Ein Gespräch mit Ivana Marjanović, Co-Kuratorin der Wienwoche
Euer erstes Wienwoche Festival stand 2016 unter dem Motto “forever together”, es verstand sich als ein Fest für die “Politics of Connection, Love and Friendship”. Selbst wenn wir das als teilweise ironisch deuten, bleibt es eine sehr idealistische Form, gegen Unterdrückung und repressive Politiken zu kämpfen. Glaubst du auch heute noch an eine „Politik der Liebe“?
Natürlich war der Titel „forever together“ teilweise ironisch gemeint, aber es war eine Ironie an der Grenze zur gewollten Naivität, wir waren entschlossen eine idealistische Botschaft verbreiten. Das Thema entstand aus unserem Bedürfnis, eine positivere Atmosphäre zu schaffen und die Leute dazu zu bringen, an etwas zu glauben, was idealistisch klingt.

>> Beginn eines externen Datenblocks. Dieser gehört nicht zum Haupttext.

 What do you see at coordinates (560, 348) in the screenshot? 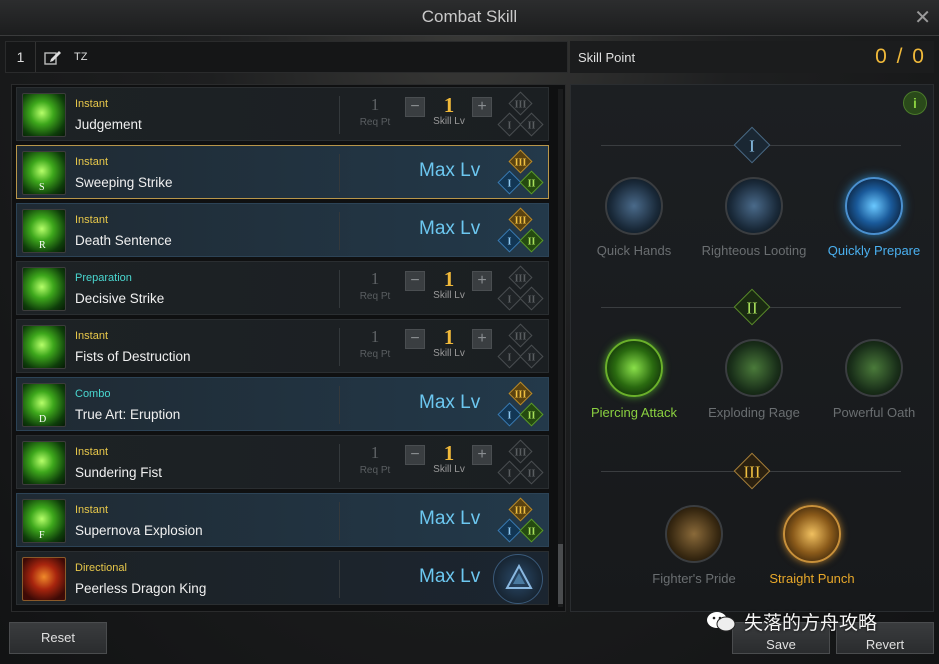
I see `scrollbar` at bounding box center [560, 348].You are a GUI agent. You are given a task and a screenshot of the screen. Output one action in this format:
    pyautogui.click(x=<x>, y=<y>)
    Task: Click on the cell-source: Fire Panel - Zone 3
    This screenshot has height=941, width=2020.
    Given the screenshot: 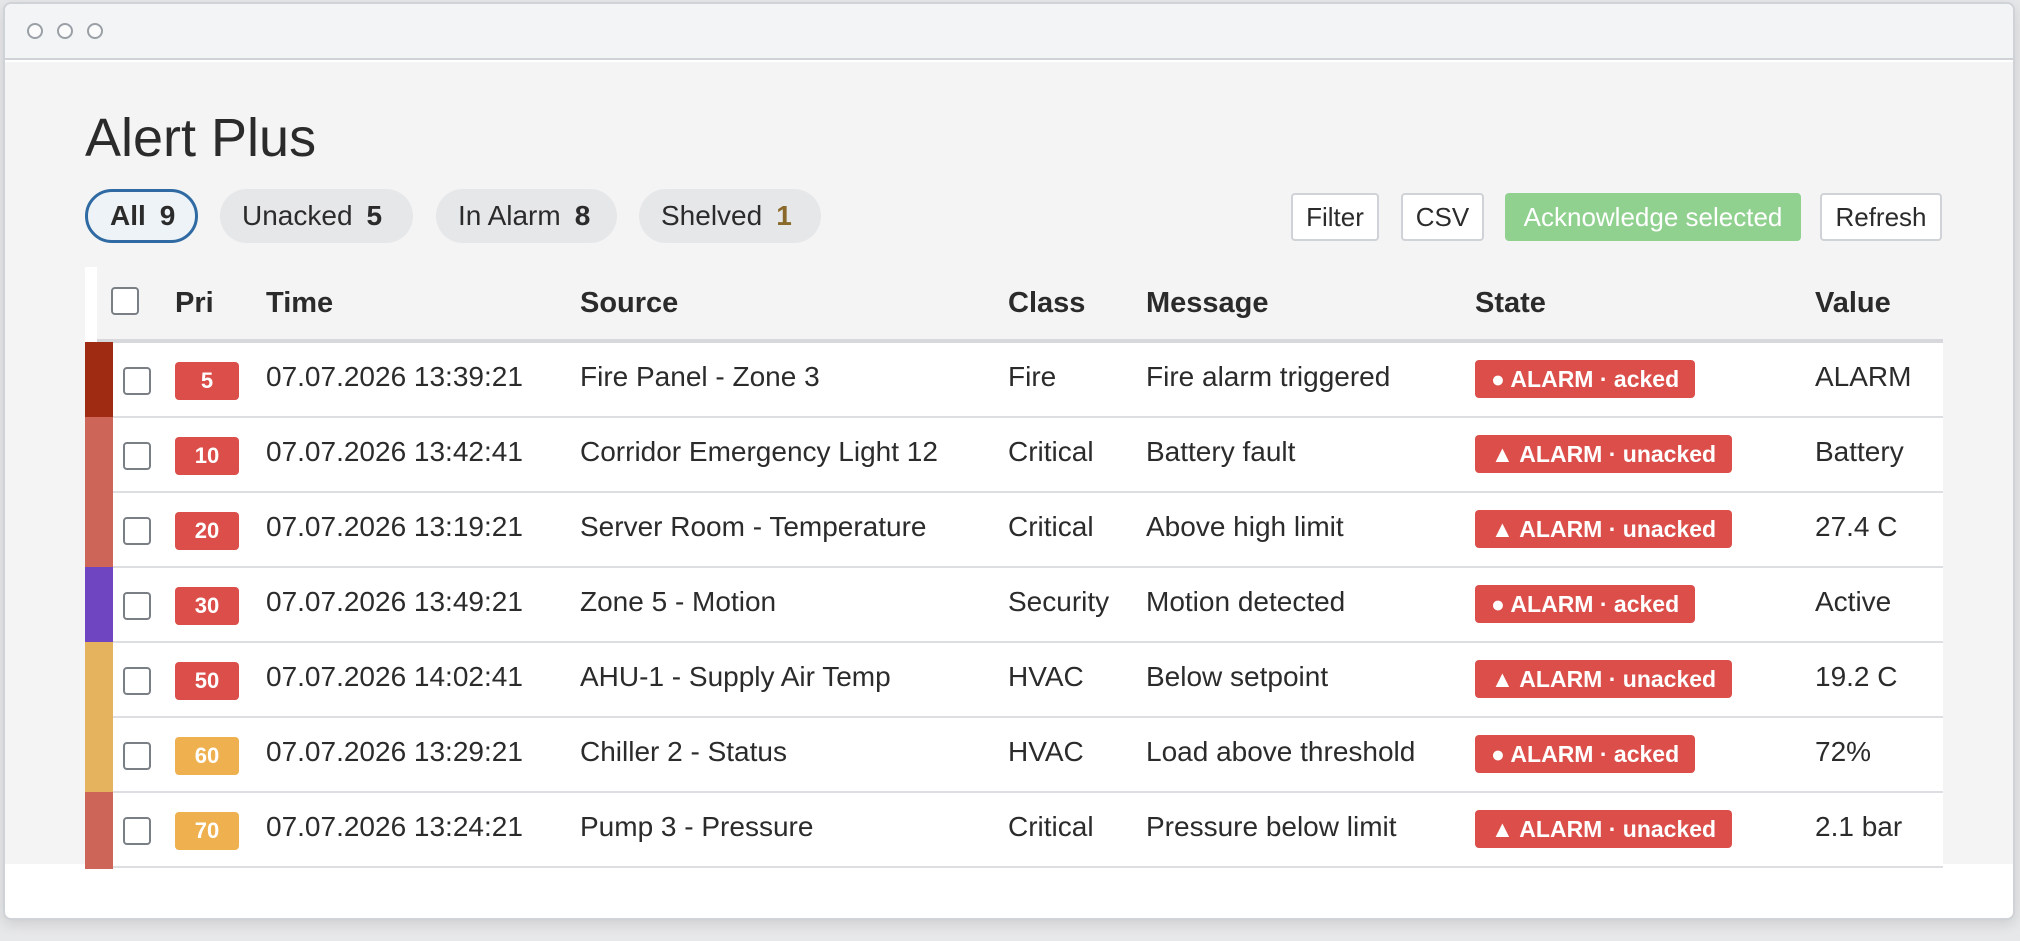 What is the action you would take?
    pyautogui.click(x=700, y=376)
    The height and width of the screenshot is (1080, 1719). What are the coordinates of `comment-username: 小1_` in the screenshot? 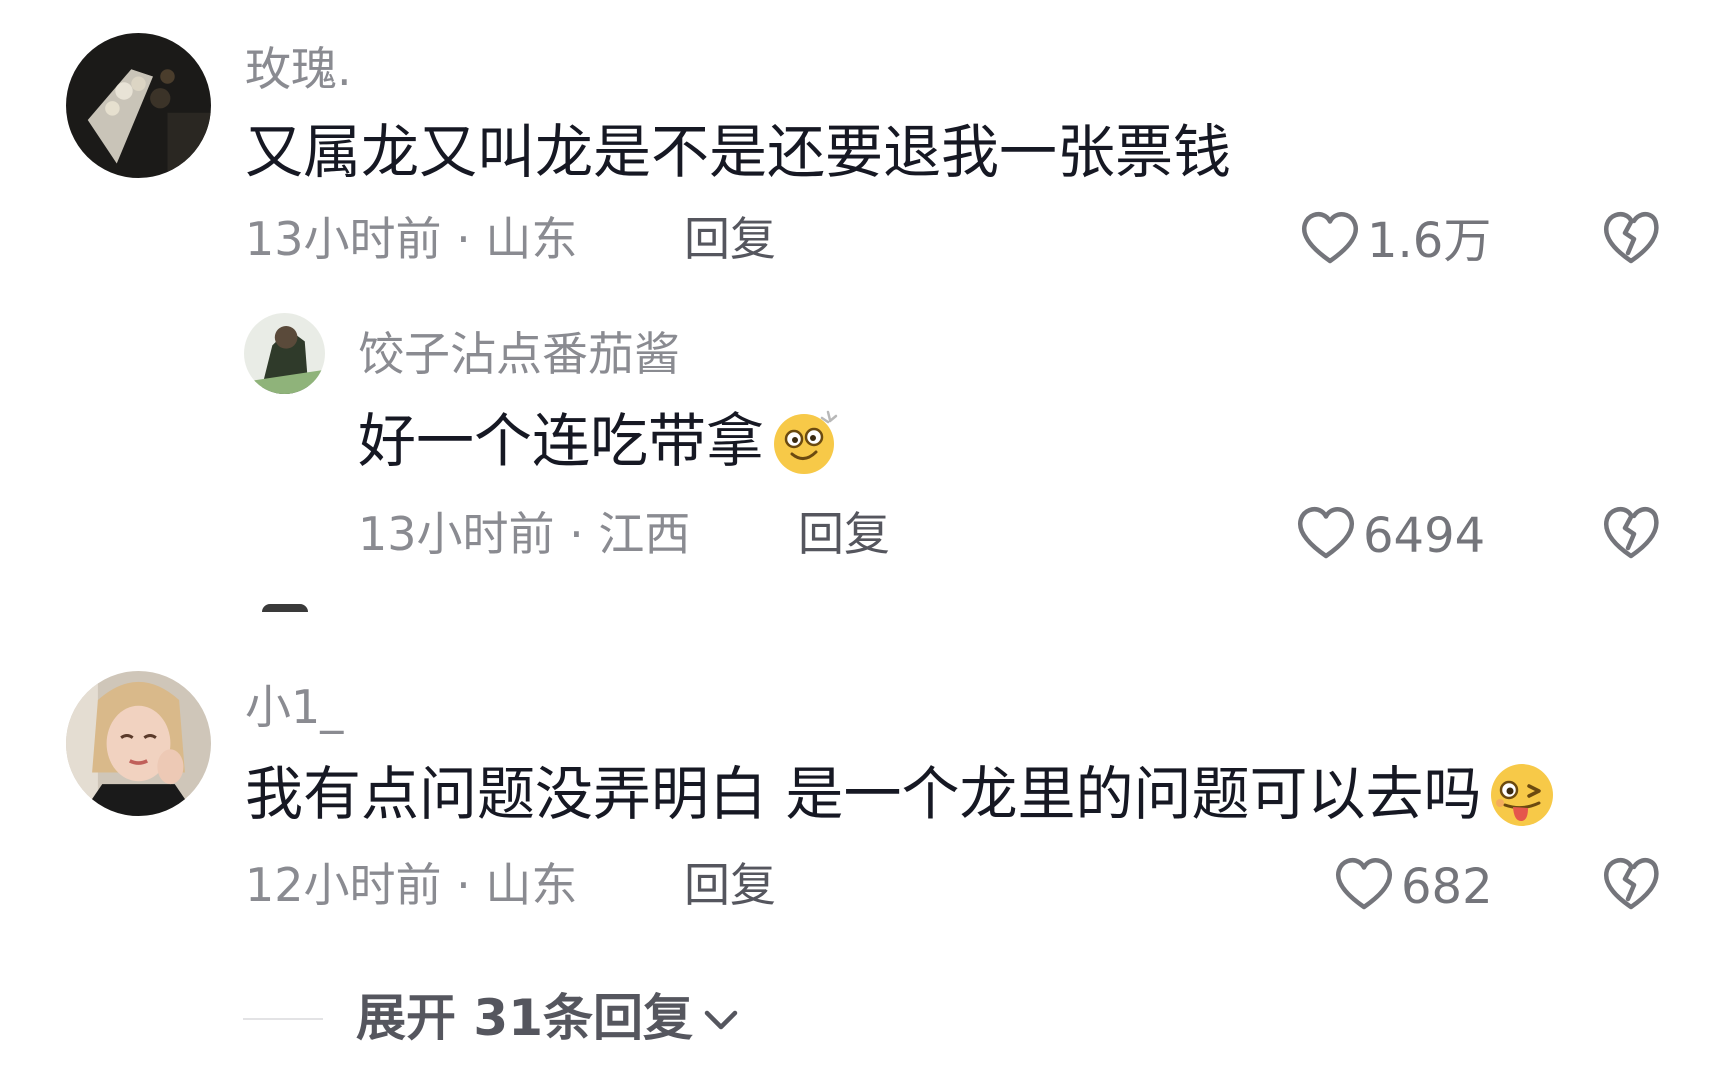 It's located at (294, 707).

Wir hatten unsere Erfahrungen mit der Politik der Ausgrenzung satt, aber wir hatten es auch satt, diese Politik der Ausgrenzung unablässig zu kritisieren, ohne Utopien anzubieten. Wenn wir immer nur in der Position sind, die Dinge zu kritisieren und die herrschende Ideologie zu analysieren, wenn wir immer nur in Angst vor dieser Politik der Unterdrückung leben, hat das auch einen negativen Einfluss auf uns und unser Leben. Wir dachten, wir und die Welt um uns herum brauchen etwas anderes, die Leute, die in derselben Position sind wie wir, brauchen eine starke Botschaft der Hoffnung. Wir müssen zusammen daran arbeiten, eine Situation der Hoffnung und eine positive Atmosphäre zu schaffen. Ich denke, wir glauben immer noch an eine „Politik der Liebe“, das ist immer noch ein Motor, der uns antreibt.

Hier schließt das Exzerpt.